The findings of our study may be applicable to countries with a similar economic profile to Bangladesh such as Cambodia, Kenya, or Cameroon. The average amount of disposable income available to persons residing in these countries may explain differences in access to and use of reproductive health care services. In addition, poverty often forces people to move in search of work and leads to rural-to-urban migration [30]. Expanded trade, and climate change are also driving increased mobility in these countries.

Strengths and limitations

Our study is drawn from a large and representative data set covering all urban areas in Bangladesh, the result of the first survey of its kind on urban health in Bangladesh. We explored a range of major reproductive health service components as they relate to migration indicators, a field of inquiry previously underexplored in Bangladesh.
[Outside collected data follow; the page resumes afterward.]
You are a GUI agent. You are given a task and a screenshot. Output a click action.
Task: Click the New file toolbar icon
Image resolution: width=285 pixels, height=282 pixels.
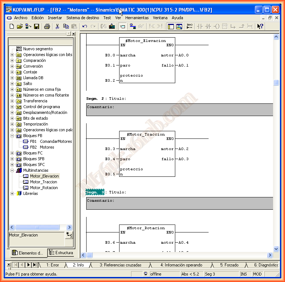(12, 26)
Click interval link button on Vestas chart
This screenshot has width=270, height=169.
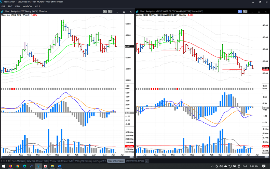pos(245,11)
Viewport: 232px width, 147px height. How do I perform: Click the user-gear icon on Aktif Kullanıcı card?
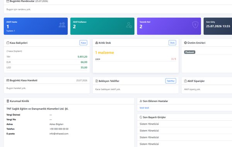[x=129, y=25]
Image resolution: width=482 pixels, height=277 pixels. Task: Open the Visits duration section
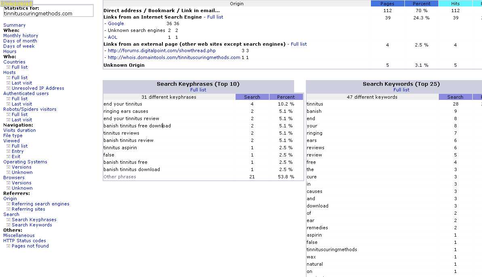point(19,130)
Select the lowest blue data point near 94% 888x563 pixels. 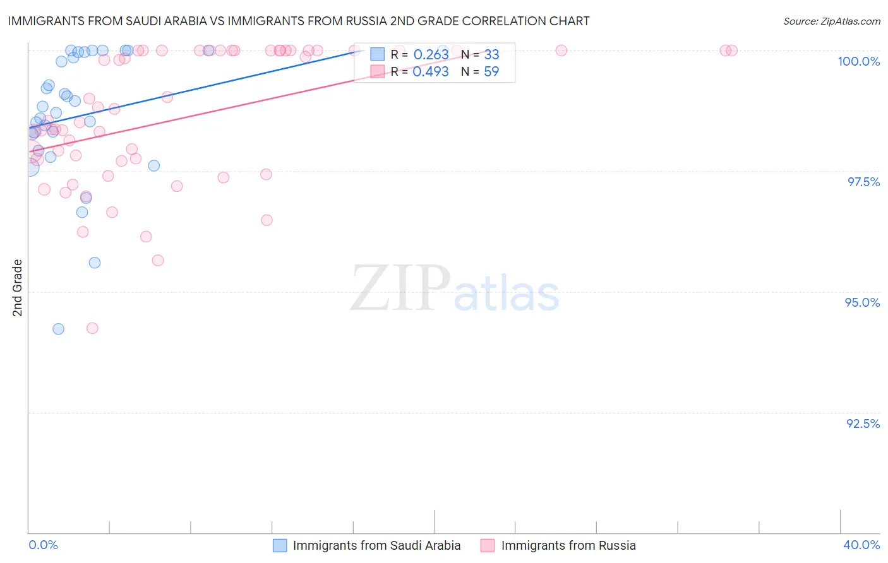58,329
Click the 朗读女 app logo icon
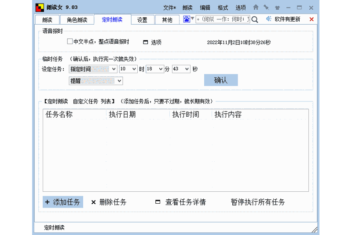Screen dimensions: 352x235 point(40,7)
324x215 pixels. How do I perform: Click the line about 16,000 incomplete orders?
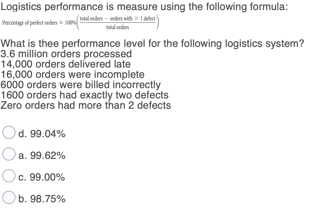tap(72, 75)
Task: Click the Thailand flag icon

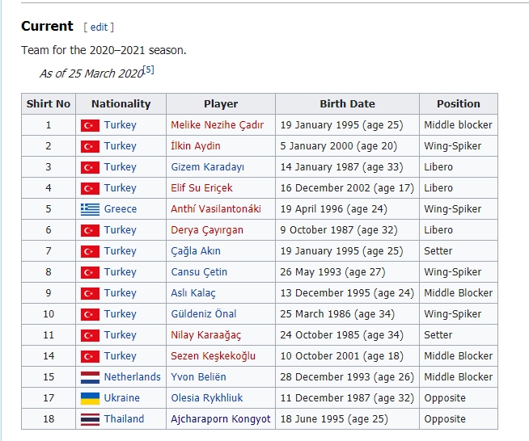Action: (90, 419)
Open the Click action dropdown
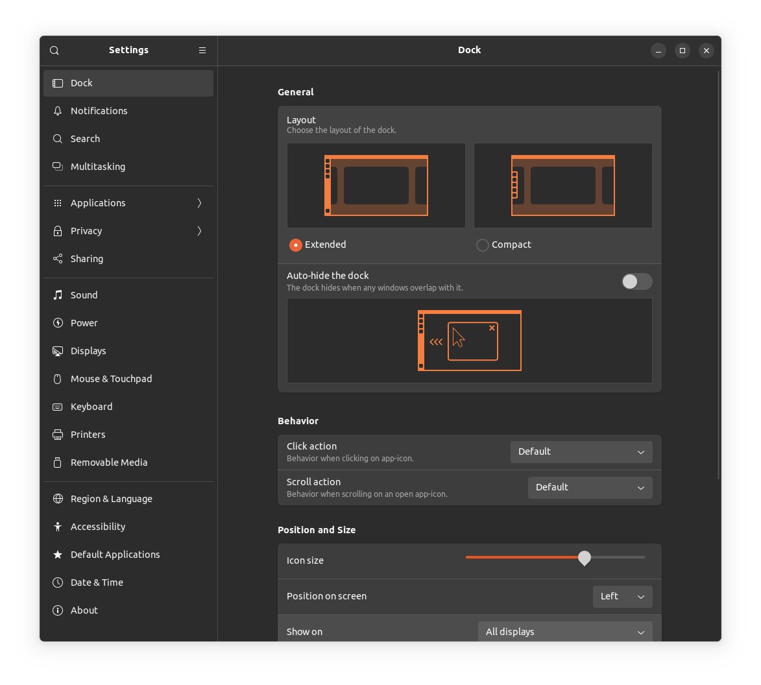Image resolution: width=761 pixels, height=685 pixels. tap(581, 451)
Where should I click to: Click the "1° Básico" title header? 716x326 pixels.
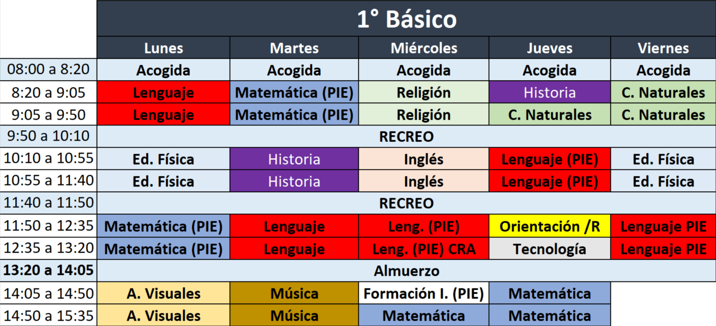(x=406, y=20)
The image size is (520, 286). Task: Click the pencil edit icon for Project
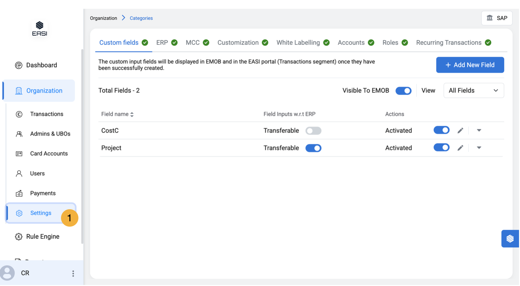(461, 148)
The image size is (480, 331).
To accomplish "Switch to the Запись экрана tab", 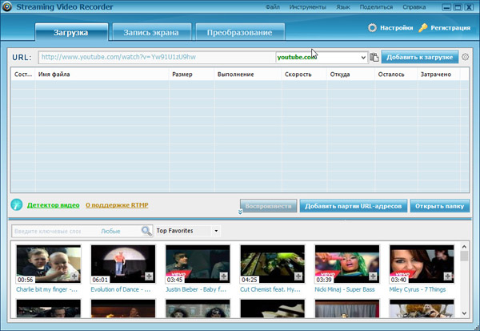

However, our study was not exempt from limitations, the most important of which was the use of existing data rather than gathering primary data in which questions more closely related to our research questions could have been asked of participants.

Conclusions

Bangladeshi women who migrated to urban areas in Bangladesh were significantly less likely than non-migrants to use reproductive health care services related to pregnancy care: ANC; giving birth in modern facilities; receiving a medical exam post-birth; and receiving vitamin A post-birth. These women also tended towards less use of modern family planning methods and treatment for STI symptoms, compared to non-migrants. However, migrant women who had lived in urban areas longer were more likely to use ANC. The reproductive health of urban migrant women is under-studied in Bangladesh; data are needed to create and adjust programs to improve their use of health care services. The government of Bangladesh may consider more strategies to address reproductive health care services for urban migrant women. These could include ensuring the availability of services in urban areas for migrant women, especially those who originated in villages and migrated for work and education. It is expected that results from this study will assist in future planning of health and social interventions, internal migration policies, and in defining future research agendas.